Exercise directions: The lines from the top of the data down to the line with "Viewport: 1568px width, 513px height." should be repeated exactly, both ends included.

Stored data entries:
┌────────

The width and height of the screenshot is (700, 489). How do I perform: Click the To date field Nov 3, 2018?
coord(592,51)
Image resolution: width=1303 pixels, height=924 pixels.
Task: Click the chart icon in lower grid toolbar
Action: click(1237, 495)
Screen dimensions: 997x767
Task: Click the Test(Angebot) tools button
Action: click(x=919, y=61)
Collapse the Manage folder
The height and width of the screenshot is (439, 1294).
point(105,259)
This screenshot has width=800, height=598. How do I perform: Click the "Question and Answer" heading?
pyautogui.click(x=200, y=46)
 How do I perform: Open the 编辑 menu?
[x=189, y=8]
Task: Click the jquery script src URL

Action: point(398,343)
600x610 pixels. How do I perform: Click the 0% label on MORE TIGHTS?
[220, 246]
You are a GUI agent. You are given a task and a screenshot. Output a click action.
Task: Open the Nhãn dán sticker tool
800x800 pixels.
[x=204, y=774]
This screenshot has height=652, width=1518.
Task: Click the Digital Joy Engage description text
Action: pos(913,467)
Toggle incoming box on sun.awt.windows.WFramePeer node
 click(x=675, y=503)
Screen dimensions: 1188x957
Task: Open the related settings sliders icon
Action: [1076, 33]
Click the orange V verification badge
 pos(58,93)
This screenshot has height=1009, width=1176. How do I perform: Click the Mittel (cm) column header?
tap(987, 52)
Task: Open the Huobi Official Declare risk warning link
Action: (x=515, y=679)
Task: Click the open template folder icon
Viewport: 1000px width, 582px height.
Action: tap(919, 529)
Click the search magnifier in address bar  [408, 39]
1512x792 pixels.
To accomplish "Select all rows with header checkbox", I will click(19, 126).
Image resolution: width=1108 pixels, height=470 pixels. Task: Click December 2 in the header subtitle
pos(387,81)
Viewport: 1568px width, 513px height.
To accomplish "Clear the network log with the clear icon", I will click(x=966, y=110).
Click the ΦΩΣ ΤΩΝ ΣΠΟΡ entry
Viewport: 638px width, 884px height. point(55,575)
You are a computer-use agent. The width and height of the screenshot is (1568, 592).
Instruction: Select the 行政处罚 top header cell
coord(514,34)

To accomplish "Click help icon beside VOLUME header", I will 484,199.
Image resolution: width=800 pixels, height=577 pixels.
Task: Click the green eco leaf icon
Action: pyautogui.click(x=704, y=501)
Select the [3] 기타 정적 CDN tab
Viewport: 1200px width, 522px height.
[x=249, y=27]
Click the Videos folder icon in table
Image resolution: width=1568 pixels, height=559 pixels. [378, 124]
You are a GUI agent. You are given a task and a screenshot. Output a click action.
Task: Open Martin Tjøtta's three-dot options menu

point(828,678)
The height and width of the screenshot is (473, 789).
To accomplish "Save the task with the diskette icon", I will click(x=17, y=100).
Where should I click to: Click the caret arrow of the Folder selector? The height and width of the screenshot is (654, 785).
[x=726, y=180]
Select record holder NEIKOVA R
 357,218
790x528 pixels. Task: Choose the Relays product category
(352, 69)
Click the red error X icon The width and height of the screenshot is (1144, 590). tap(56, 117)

└────────

The completed task:
The width and height of the screenshot is (700, 489). How do I perform: Click the To date field Nov 3, 2018?
coord(592,51)
Image resolution: width=1303 pixels, height=924 pixels.
Task: Click the chart icon in lower grid toolbar
Action: click(1237, 495)
Screen dimensions: 997x767
Task: Click the Test(Angebot) tools button
Action: click(x=919, y=61)
Collapse the Manage folder
The height and width of the screenshot is (439, 1294).
point(105,259)
This screenshot has width=800, height=598. How do I perform: Click the "Question and Answer" heading?
pyautogui.click(x=200, y=46)
 How do I perform: Open the 编辑 menu?
[x=189, y=8]
Task: Click the jquery script src URL

Action: point(398,343)
600x610 pixels. How do I perform: Click the 0% label on MORE TIGHTS?
[220, 246]
You are a GUI agent. You are given a task and a screenshot. Output a click action.
Task: Open the Nhãn dán sticker tool
800x800 pixels.
[x=204, y=774]
This screenshot has height=652, width=1518.
Task: Click the Digital Joy Engage description text
Action: pos(913,467)
Toggle incoming box on sun.awt.windows.WFramePeer node
 click(x=675, y=503)
Screen dimensions: 1188x957
Task: Open the related settings sliders icon
Action: [1076, 33]
Click the orange V verification badge
 pos(58,93)
This screenshot has height=1009, width=1176. How do I perform: Click the Mittel (cm) column header?
tap(987, 52)
Task: Open the Huobi Official Declare risk warning link
Action: (x=515, y=679)
Task: Click the open template folder icon
Viewport: 1000px width, 582px height.
Action: tap(919, 529)
Click the search magnifier in address bar  [408, 39]
1512x792 pixels.
To accomplish "Select all rows with header checkbox", I will click(19, 126).
Image resolution: width=1108 pixels, height=470 pixels. Task: Click December 2 in the header subtitle
pos(387,81)
Viewport: 1568px width, 513px height.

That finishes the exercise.